* _What you have to do_
Print every entry again, precisely as written.

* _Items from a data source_
▬▬▬

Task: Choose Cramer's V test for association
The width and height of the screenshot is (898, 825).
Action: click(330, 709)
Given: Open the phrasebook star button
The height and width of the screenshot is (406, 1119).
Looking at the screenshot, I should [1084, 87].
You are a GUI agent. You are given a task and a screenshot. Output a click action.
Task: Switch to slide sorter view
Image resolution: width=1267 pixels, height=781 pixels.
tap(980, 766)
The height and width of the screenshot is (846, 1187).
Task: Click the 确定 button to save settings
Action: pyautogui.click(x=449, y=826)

▬▬▬

* _Answer to the exercise_
Task: Choose Cramer's V test for association
The width and height of the screenshot is (898, 825).
Action: click(330, 709)
Given: Open the phrasebook star button
The height and width of the screenshot is (406, 1119).
Looking at the screenshot, I should [1084, 87].
You are a GUI agent. You are given a task and a screenshot. Output a click action.
Task: Switch to slide sorter view
Image resolution: width=1267 pixels, height=781 pixels.
tap(980, 766)
The height and width of the screenshot is (846, 1187).
Task: Click the 确定 button to save settings
Action: pyautogui.click(x=449, y=826)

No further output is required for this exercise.